- ОТРЫВОК:
+9
Корней Чуковский. Стихотворения. Вступительная статья, составление, подготовка текста и примечания М. С. Петровского (при участии О. Л. Канунниковой и Е. Б. Ефимова). СПб., Гуманитарное агентство «Академический проект», 2002, 500 стр. («Новая Библиотека поэта»).
Минувшей осенью неподалеку от северной столицы, под Вырицей, на даче Александра Кушнера я записывал на аудиопленку размышления поэта о Корнее Чуковском. А. С. прочитал и своих «Современников» — остроумный центон из двух поэм — «Двенадцати» Александра Блока и знаменитого уже в 1917 году «Крокодила» (см. «Арион», 2002, № 1, а также новую книгу поэта «Кустарник», СПб., 2002). Говоря о Чуковском, он сказал, что для него, Кушнера, Корней Иванович прежде всего — поэт и что когда он смотрит на фотографии, где Чуковский сидит рядом с Блоком (или Пастернаком), то понимает, что здесь запечатлены именно два поэта. Впрочем, на «чуковские» темы Кушнер писал и специальные эссе: о стихотворной интонации Чуковского, о его звукописи, особой поэтике, о пропитанности его поэзии стихами XIX века, о перекличках с поэзией начала XX века.
И вот в книжной серии, редактируемой Кушнером, в «Новой Библиотеке поэта», вышел том, вступительная статья к которому так и называется: «Поэт Корней Чуковский». Здесь собраны почти все его произведения для детей (в том числе полузабытая стихотворная «военная» сказка «Одолеем Бармалея» с тщательными текстологическими и историческими комментариями Е. Б. Ефимова), ранний роман в стихах «Нынешний Евгений Онегин» (1904), сатирические стихи и переводы 1905–1907 годов, «взрослые» лирические стихи, экспромты и шутки.

- СОДЕРЖИМОЕ ЛИСТИНГА:
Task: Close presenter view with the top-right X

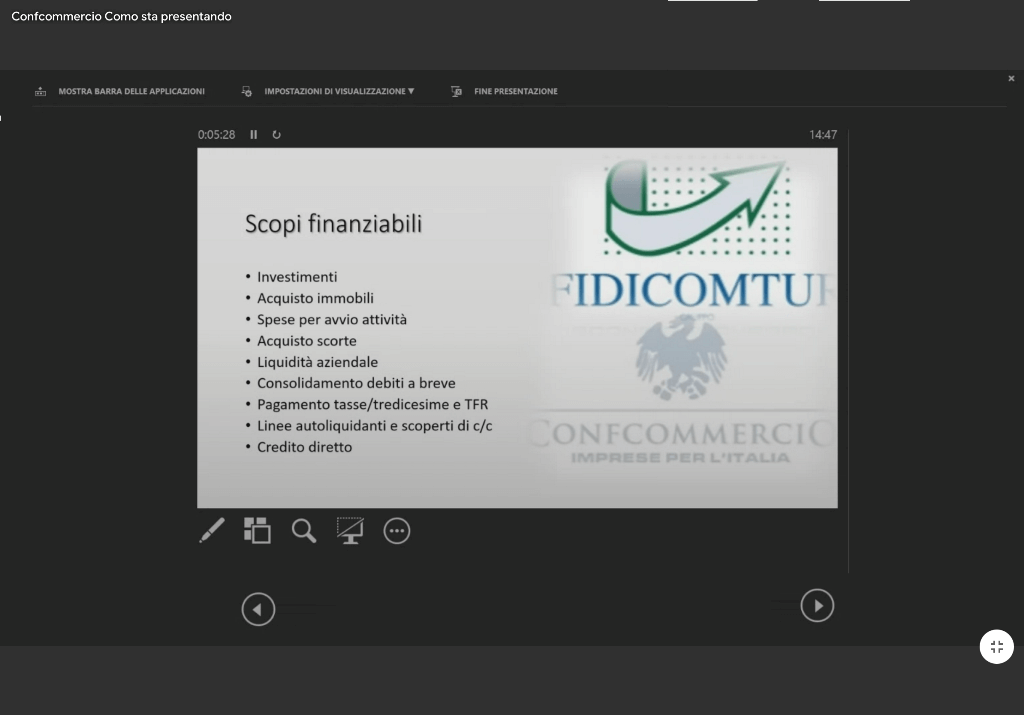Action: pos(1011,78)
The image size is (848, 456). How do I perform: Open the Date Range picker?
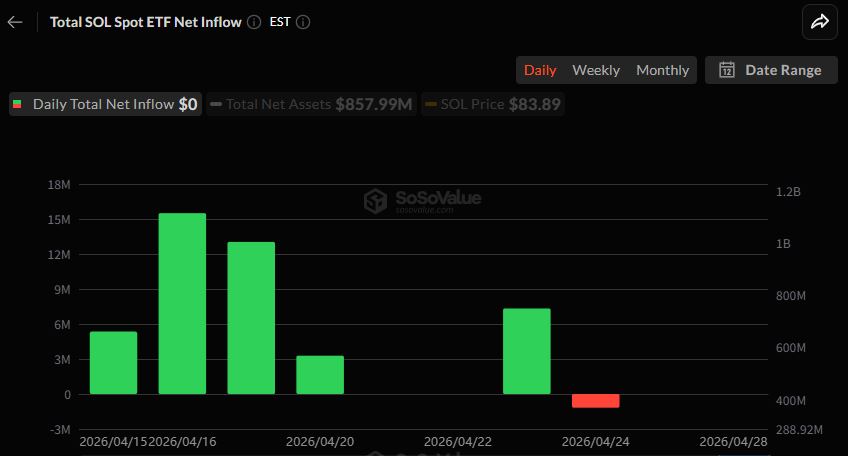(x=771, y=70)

- ЗАДАНИЕ:
Извлеките из отрывка о стихах Корнея Чуковского фрагмент от слов «И вот в книжной» до слов «экспромты и шутки.» включительно, сохранив его без изменений.

- РЕШЕНИЕ ЗАДАНИЯ:
И вот в книжной серии, редактируемой Кушнером, в «Новой Библиотеке поэта», вышел том, вступительная статья к которому так и называется: «Поэт Корней Чуковский». Здесь собраны почти все его произведения для детей (в том числе полузабытая стихотворная «военная» сказка «Одолеем Бармалея» с тщательными текстологическими и историческими комментариями Е. Б. Ефимова), ранний роман в стихах «Нынешний Евгений Онегин» (1904), сатирические стихи и переводы 1905–1907 годов, «взрослые» лирические стихи, экспромты и шутки.